Entries shown —
------------
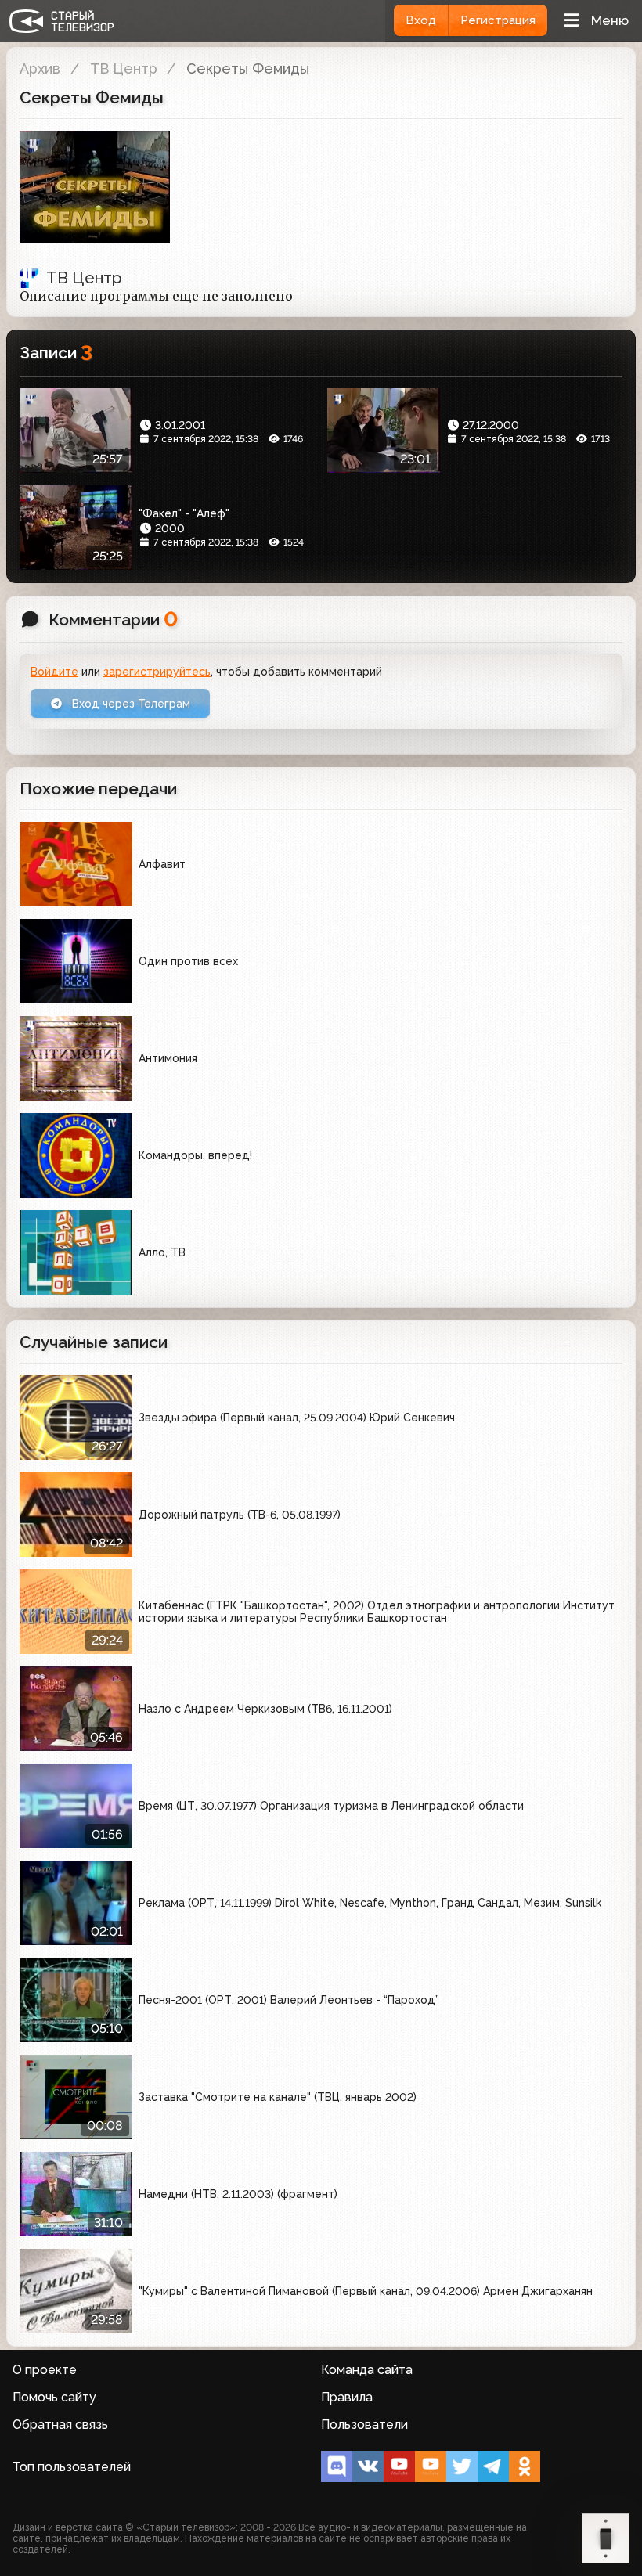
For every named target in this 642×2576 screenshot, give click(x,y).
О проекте (45, 2369)
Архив (40, 68)
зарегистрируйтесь (157, 671)
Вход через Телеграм (129, 703)
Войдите (54, 671)
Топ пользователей (72, 2466)
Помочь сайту (54, 2397)
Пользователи (364, 2424)
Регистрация (498, 20)
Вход (421, 20)
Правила (347, 2397)
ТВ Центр (123, 68)
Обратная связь (60, 2424)
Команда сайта (367, 2369)
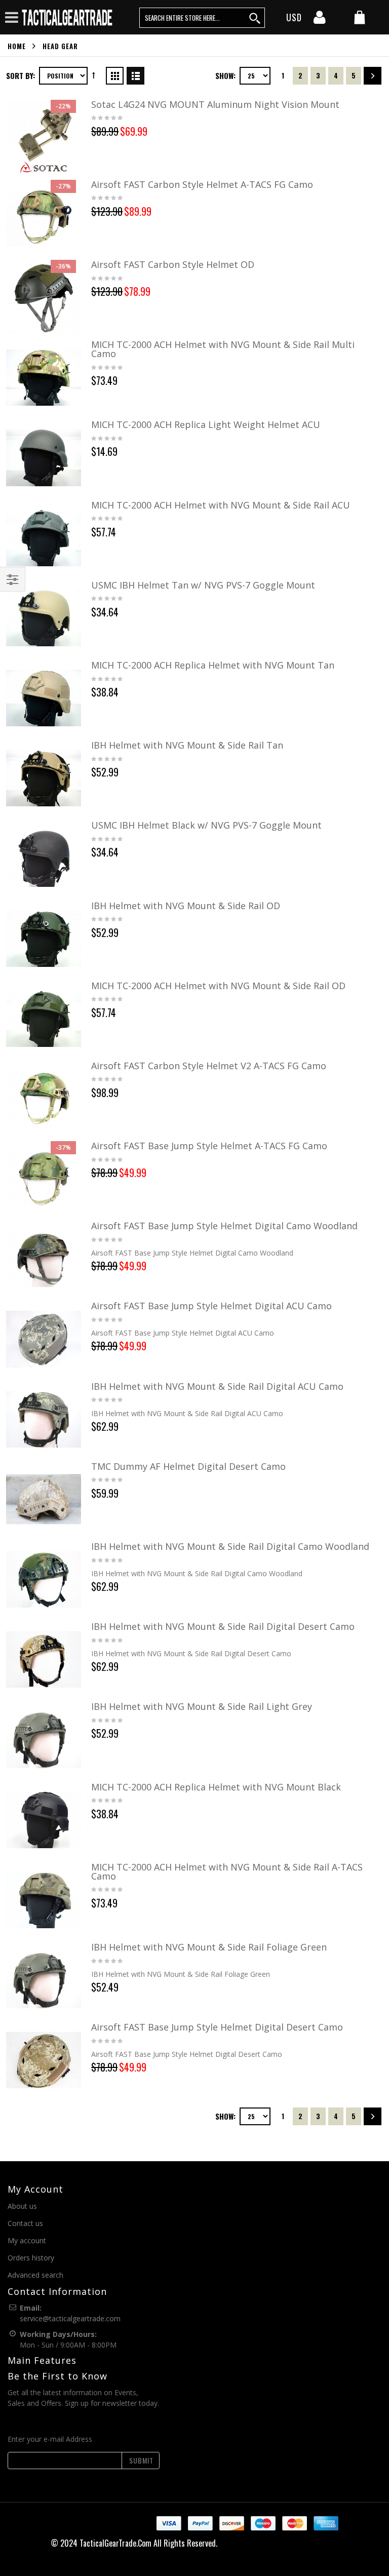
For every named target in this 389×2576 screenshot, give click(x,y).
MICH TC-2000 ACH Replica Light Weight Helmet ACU (205, 424)
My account (27, 2240)
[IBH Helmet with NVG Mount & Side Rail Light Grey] (43, 1739)
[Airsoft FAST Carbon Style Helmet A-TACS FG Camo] (43, 217)
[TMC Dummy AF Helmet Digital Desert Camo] (43, 1499)
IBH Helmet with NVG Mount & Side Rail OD (185, 906)
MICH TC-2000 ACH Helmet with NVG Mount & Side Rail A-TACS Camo (227, 1871)
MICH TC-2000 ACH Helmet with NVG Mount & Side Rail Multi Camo (223, 349)
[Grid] (115, 74)
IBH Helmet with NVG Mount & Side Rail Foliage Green (209, 1947)
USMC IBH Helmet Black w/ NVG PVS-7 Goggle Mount (206, 825)
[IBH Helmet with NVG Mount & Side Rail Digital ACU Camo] (43, 1419)
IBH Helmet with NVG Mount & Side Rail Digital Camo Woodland (230, 1546)
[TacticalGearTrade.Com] (68, 17)
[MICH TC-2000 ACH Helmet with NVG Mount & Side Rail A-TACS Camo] (43, 1899)
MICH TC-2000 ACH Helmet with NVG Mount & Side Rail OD (218, 986)
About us (22, 2206)
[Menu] (11, 17)
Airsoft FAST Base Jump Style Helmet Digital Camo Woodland (224, 1226)
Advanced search (35, 2275)
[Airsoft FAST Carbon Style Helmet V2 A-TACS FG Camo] (43, 1098)
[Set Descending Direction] (93, 75)
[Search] (255, 17)
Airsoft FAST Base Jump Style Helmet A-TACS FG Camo (209, 1146)
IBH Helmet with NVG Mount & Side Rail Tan (187, 745)
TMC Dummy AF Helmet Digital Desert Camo (188, 1466)
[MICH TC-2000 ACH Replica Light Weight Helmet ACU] (43, 457)
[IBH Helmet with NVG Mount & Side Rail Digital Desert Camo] (43, 1659)
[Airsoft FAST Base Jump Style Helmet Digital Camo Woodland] (43, 1258)
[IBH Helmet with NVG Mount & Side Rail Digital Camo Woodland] (43, 1579)
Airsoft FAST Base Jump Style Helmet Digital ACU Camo (211, 1306)
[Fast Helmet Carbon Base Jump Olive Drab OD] (43, 297)
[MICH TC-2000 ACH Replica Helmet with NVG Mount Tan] (43, 697)
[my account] (320, 20)
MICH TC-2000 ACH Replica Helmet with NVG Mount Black (216, 1787)
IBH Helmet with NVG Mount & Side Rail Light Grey (201, 1706)
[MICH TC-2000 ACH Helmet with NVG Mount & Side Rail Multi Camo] (43, 377)
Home (17, 46)
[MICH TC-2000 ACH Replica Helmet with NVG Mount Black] (43, 1819)
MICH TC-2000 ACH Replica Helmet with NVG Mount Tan (212, 665)
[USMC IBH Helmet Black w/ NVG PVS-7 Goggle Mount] (43, 858)
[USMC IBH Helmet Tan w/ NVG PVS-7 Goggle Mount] (43, 617)
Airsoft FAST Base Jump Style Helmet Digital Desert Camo (217, 2027)
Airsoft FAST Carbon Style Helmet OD (172, 264)
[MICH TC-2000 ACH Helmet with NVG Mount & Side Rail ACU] (43, 537)
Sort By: (20, 75)
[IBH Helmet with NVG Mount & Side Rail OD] (43, 938)
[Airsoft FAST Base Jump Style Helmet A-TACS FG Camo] (43, 1178)
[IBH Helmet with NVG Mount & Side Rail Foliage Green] (43, 1979)
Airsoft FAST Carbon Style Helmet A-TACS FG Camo (202, 184)
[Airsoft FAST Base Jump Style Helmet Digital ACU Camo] (43, 1338)
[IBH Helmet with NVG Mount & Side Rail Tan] (43, 777)
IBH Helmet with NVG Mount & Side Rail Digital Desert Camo (223, 1626)
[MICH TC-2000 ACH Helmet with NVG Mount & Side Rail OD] (43, 1018)
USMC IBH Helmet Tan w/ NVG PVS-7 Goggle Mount (203, 585)
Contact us (25, 2223)
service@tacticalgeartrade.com (70, 2318)
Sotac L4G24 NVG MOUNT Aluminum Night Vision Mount (215, 104)
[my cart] (359, 18)
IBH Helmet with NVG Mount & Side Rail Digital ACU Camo (217, 1386)
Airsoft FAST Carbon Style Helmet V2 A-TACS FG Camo (208, 1066)
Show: (225, 75)
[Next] (372, 76)
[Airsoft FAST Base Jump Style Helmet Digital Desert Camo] (43, 2059)
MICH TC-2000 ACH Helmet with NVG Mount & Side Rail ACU (220, 505)
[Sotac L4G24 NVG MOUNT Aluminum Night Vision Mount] (43, 137)
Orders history (31, 2257)
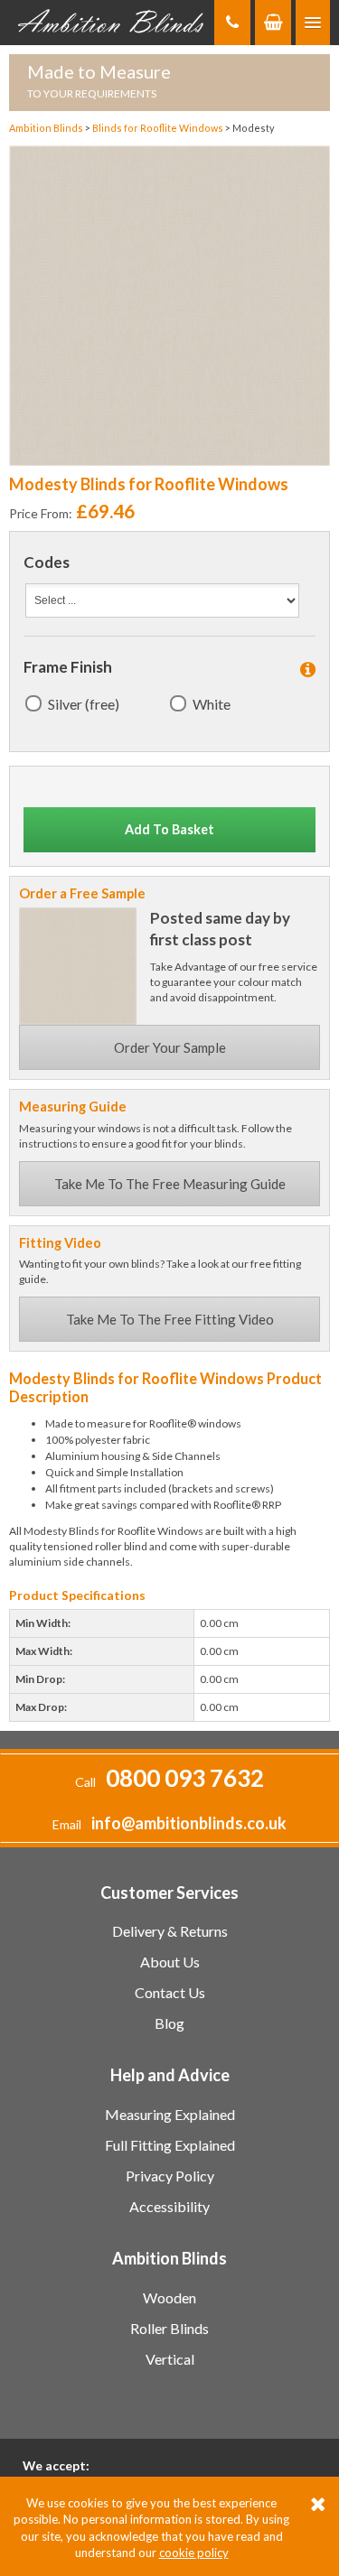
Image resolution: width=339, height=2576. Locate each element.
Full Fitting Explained (170, 2144)
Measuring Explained (170, 2114)
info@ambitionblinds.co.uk (189, 1823)
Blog (169, 2023)
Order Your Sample (170, 1047)
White (212, 703)
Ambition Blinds (111, 23)
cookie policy (194, 2552)
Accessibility (169, 2206)
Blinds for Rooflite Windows (158, 128)
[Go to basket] (273, 22)
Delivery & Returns (170, 1930)
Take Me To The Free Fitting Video (170, 1319)
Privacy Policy (170, 2175)
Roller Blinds (169, 2328)
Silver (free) (83, 703)
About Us (170, 1961)
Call (169, 1782)
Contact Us (170, 1992)
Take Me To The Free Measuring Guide (170, 1184)
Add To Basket (169, 829)
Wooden (169, 2297)
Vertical (170, 2358)
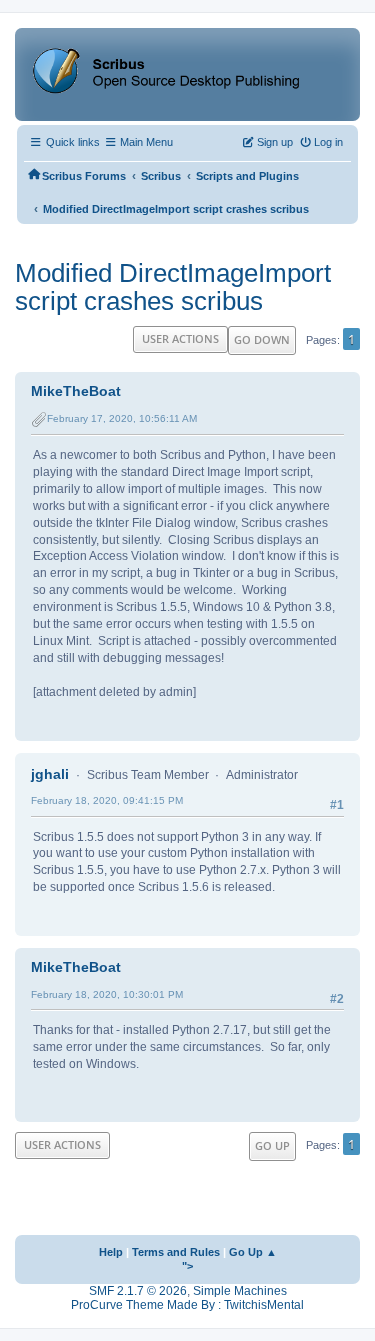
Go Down (262, 339)
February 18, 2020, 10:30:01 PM (107, 994)
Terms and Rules (176, 1252)
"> (187, 1266)
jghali (50, 774)
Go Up (272, 1145)
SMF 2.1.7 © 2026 (138, 1291)
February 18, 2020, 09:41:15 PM (107, 800)
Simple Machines (240, 1291)
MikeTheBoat (76, 391)
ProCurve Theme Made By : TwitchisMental (187, 1305)
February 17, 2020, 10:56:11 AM (122, 418)
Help (111, 1252)
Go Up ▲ (253, 1252)
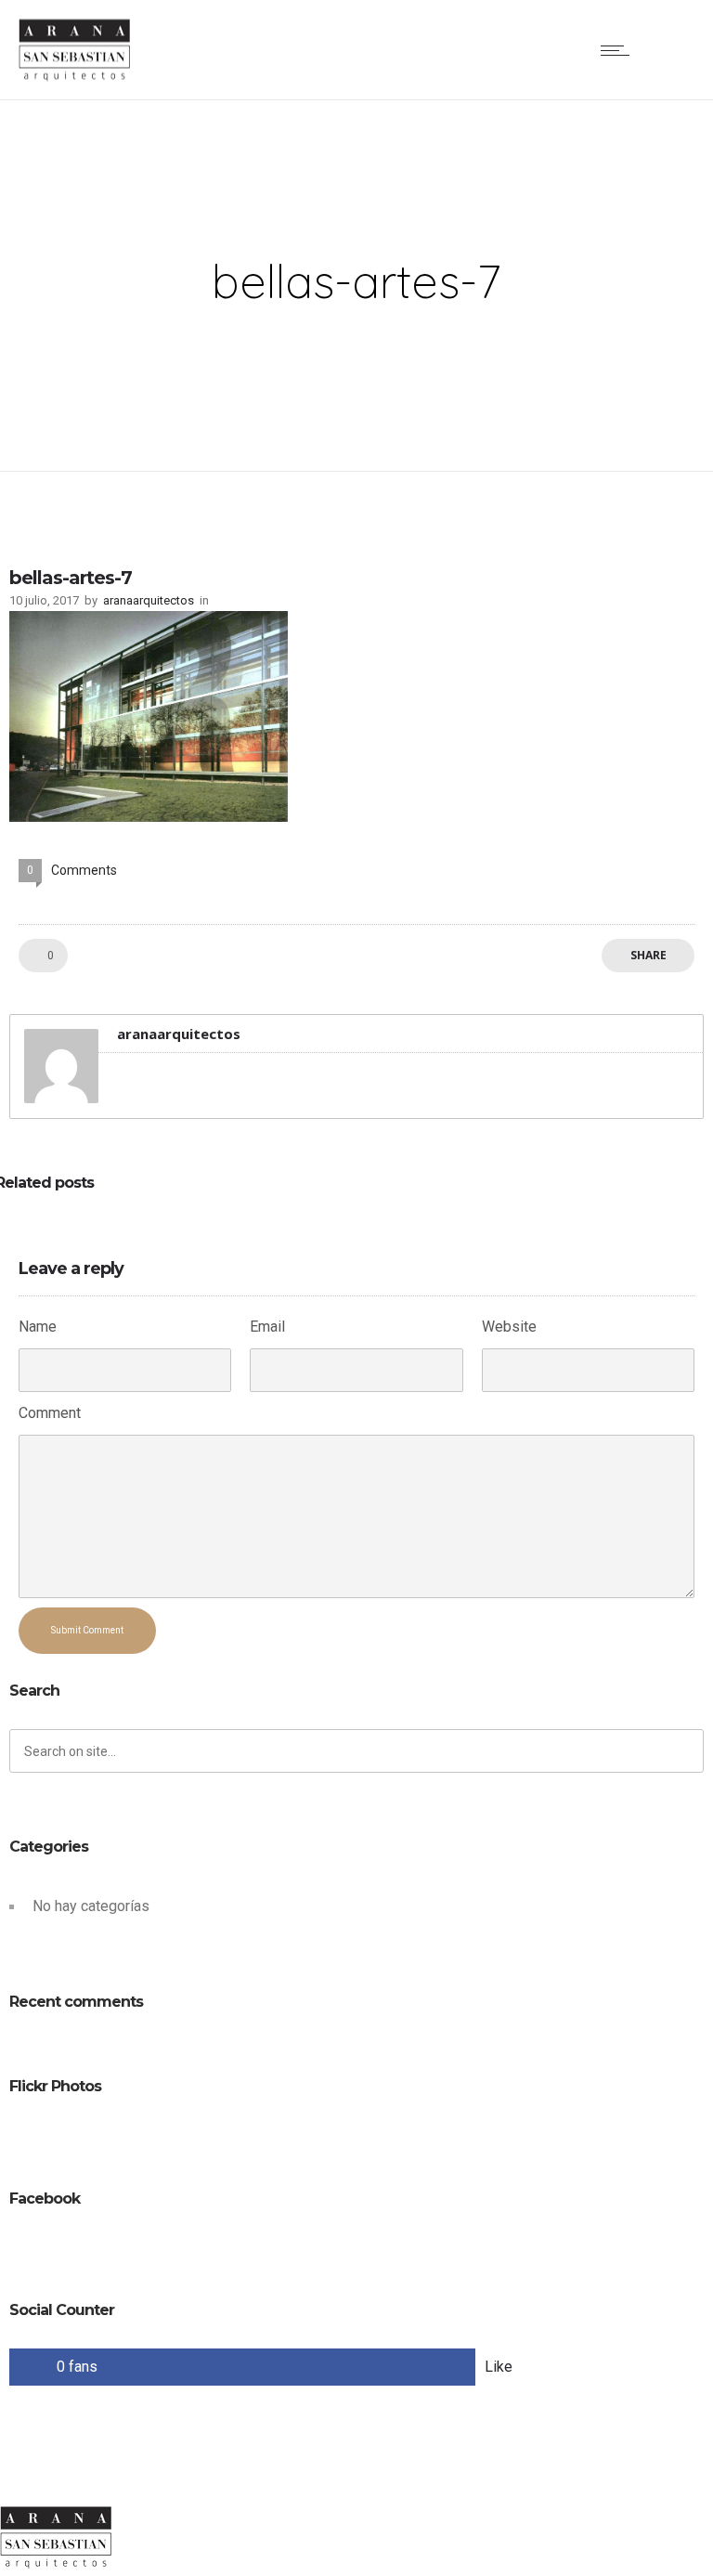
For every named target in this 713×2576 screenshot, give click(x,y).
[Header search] (671, 50)
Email (267, 1326)
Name (38, 1326)
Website (509, 1326)
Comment (50, 1413)
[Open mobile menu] (619, 50)
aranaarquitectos (148, 600)
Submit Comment (87, 1630)
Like (498, 2366)
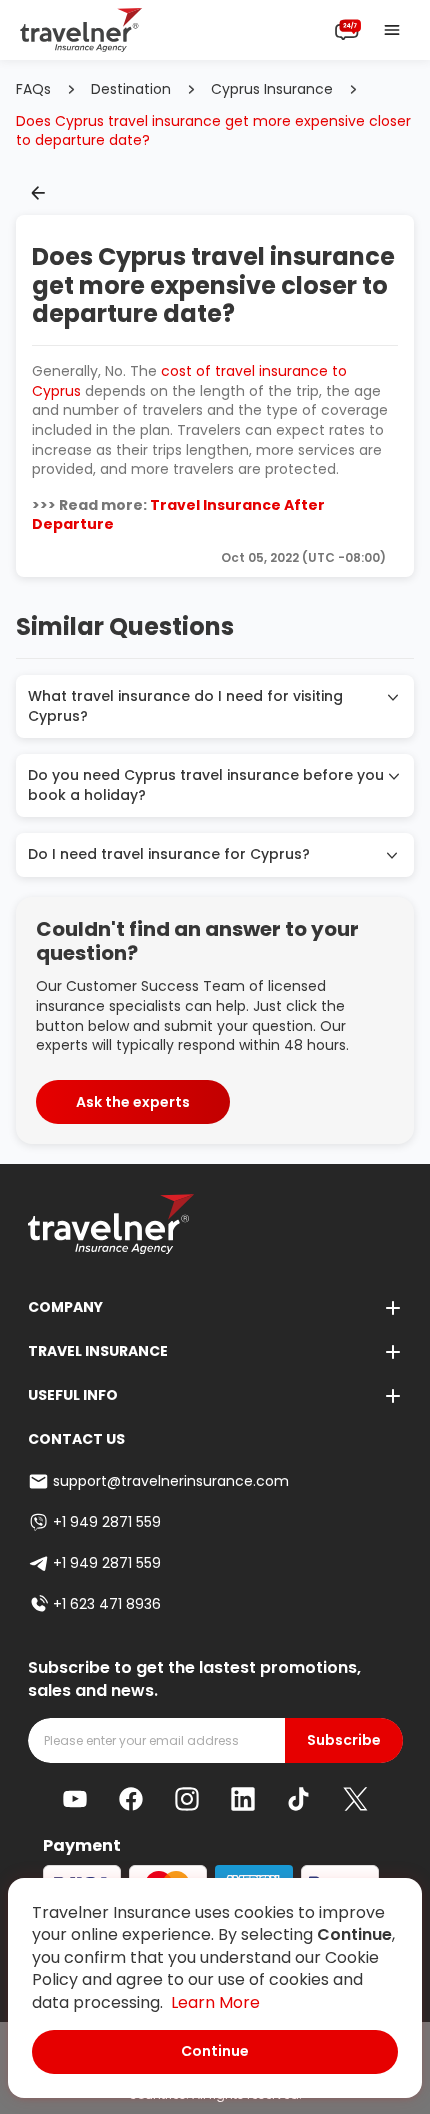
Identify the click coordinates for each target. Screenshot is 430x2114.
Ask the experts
------------
Repeat exactly the lines from the one containing "jghali (50, 774)" through the last line of the records above, both included, and leave out the pictures.

jghali (50, 774)
Go Up (272, 1145)
SMF 2.1.7 © 2026 (138, 1291)
February 18, 2020, 09:41:15 PM (107, 800)
Simple Machines (240, 1291)
MikeTheBoat (76, 391)
ProCurve Theme Made By : TwitchisMental (187, 1305)
February 17, 2020, 10:56:11 AM (122, 418)
Help (111, 1252)
Go Up ▲ (253, 1252)
For every named target in this 713×2576 screenshot, give click(x,y).
[Header search] (671, 50)
Email (267, 1326)
Name (38, 1326)
Website (509, 1326)
Comment (50, 1413)
[Open mobile menu] (619, 50)
aranaarquitectos (148, 600)
Submit Comment (87, 1630)
Like (498, 2366)
Identify the click coordinates for each target. Screenshot is 430x2114.
Ask the experts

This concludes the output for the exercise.